# Cervelo RS and front wheel rubbing fork...



## MCF (Oct 12, 2006)

Got a new Cervelo RS and it has stock fork, tires, and wheels. When the bike is just sitting there, there is about 1mm of space between the top of the front tire and the fork. When I am on the bike, the tire touches off on the fork once every revolution. It doesn't look like there is a bulge in the tire and I am running 135psig. Loosened skewer and re-tightened, flipped wheel around...no help. Any thoughts?


----------



## bigman (Nov 30, 2004)

Hop in wheel ? Try another wheel see if that is the issue.


----------



## Rollo Tommassi (Feb 5, 2004)

*135psi???*

I'm hoping that is a typo.
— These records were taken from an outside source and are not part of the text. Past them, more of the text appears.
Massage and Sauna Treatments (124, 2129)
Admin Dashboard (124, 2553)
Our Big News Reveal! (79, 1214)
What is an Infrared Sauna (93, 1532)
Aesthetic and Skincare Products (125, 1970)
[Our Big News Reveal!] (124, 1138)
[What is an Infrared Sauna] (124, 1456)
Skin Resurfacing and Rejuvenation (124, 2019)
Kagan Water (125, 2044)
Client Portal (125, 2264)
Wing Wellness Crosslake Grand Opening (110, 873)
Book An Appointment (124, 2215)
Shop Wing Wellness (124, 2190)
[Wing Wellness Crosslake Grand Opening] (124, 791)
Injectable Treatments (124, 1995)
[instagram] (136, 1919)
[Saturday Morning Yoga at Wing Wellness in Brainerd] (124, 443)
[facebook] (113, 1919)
Stock tire on the RS is the Rubino Pro slick, which is only rated to 130psi.vThat being said, unless you weigh 300lbs, I wouldn't reccomend over 120psi.


----------



## MCF (Oct 12, 2006)

The tire that came on my RS says it is minimum of 130psig to maximum of 160psig...


----------



## Gimme Shoulder (Feb 10, 2004)

*RS tire spec*

I just bought an RS two weeks ago. The current spec is a 25C Vittoria Diamonte Pro Lite, which does specify 130-160psi. I'm only running 120 though - just seems a little more comfortable.

The combination of the 3T fork and the 25C rubber does leave VERY little space between the underside of the fork crown and the tire. And the Diamonte is a big 25C. Not sure why they're spec'ing that tire. Maybe to go along with the Pari-Roubaix theme? With the brakes properly adjusted and open you have to really tap the tire through the calipers to get it out.


----------



## Gimme Shoulder (Feb 10, 2004)

*Let the LBS sort it out.*

It's a new bike with new wheels, and you paid good bucks for it. I'd let the LBS figure it out. Have them check the wheel for round. If the rubbing just started, that shimano wheel may have gone out of round on you. Any potholes in your very recent past?


----------



## MCF (Oct 12, 2006)

I solved my problem...I traded in the stock wheels and tires for some Reynolds Assaults and 23C tires....AMAZING difference. Didn't think I could really notice a difference between wheels, but the difference is VERY noticeable. The stock wheels pulsed like crazy when braking and were floppy around corners. Now with the new wheels, the thing corners like it's on rails and are stiff as crazy. They also eat up even more of the road vibration. Best of all, the thing looks just mean!! The wheel is black and grey and when the light hits it it pretty much exactly matches the black and grey of the RED components. The tires I got have a thin grey line on the side that just 'disappears' into the wheel. I also swapped the 11-25 to 11-23 and much happier. Before I was always 'searching' for that 16 tooth cog...now everything is great. Also added a Cat Eye triple wireless and very happy with it...


----------